Input data Start Marker
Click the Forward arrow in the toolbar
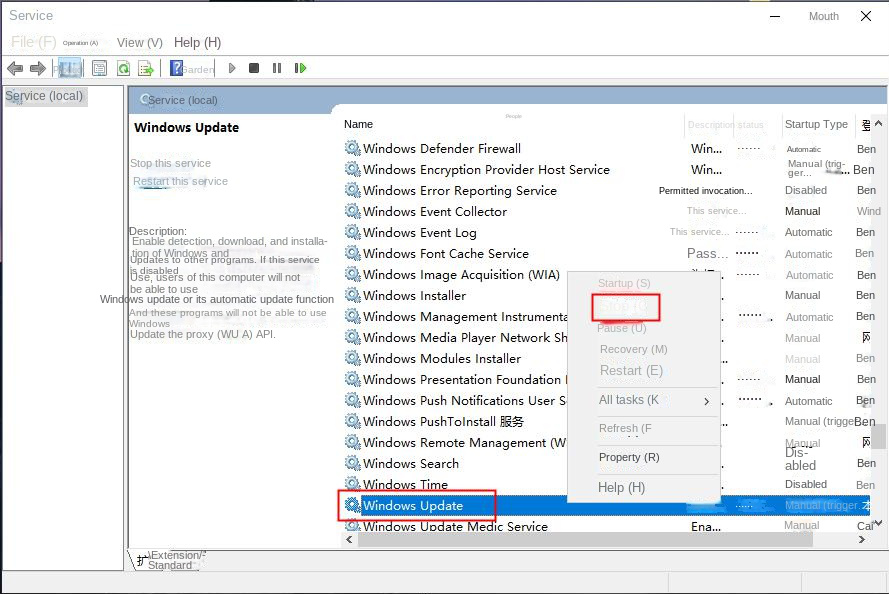The width and height of the screenshot is (889, 594). click(x=38, y=68)
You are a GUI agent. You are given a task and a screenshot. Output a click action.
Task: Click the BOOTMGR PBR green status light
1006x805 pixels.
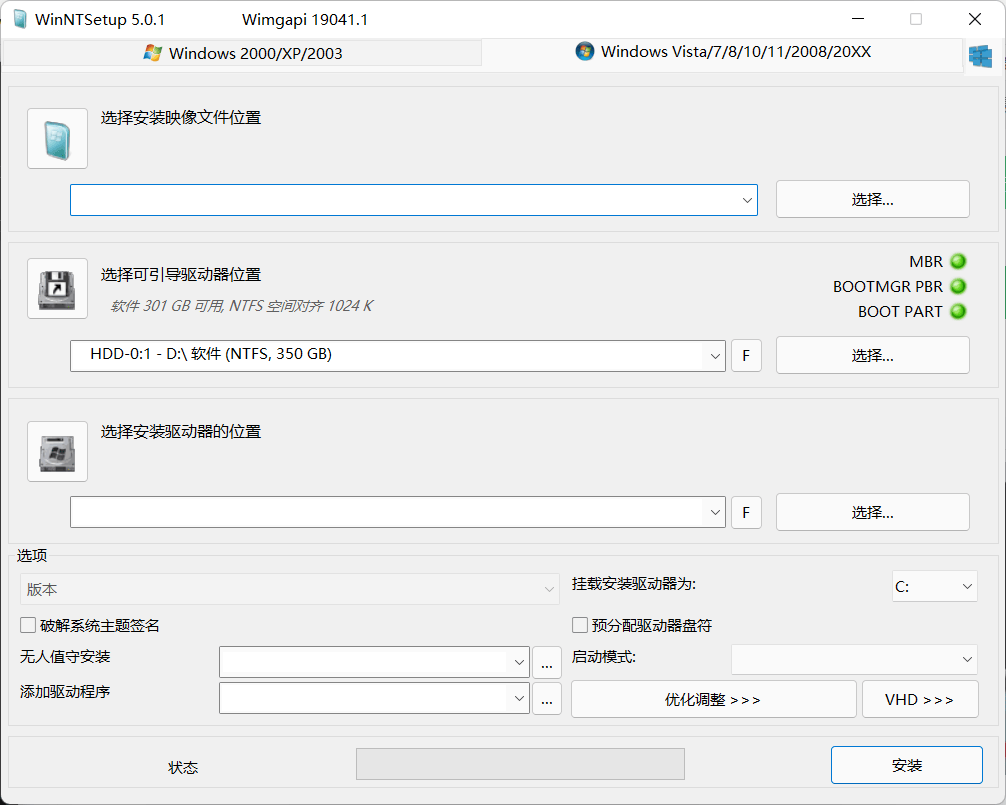click(958, 287)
Input data End Marker
• **Activity**: With pictures excluded, the material is to be written out exactly as given.

• **Answer section**:
Click the Forward arrow in the toolbar
The width and height of the screenshot is (889, 594). click(x=38, y=68)
You are a GUI agent. You are given a task and a screenshot. Output a click action.
Task: Click the BOOTMGR PBR green status light
1006x805 pixels.
click(958, 287)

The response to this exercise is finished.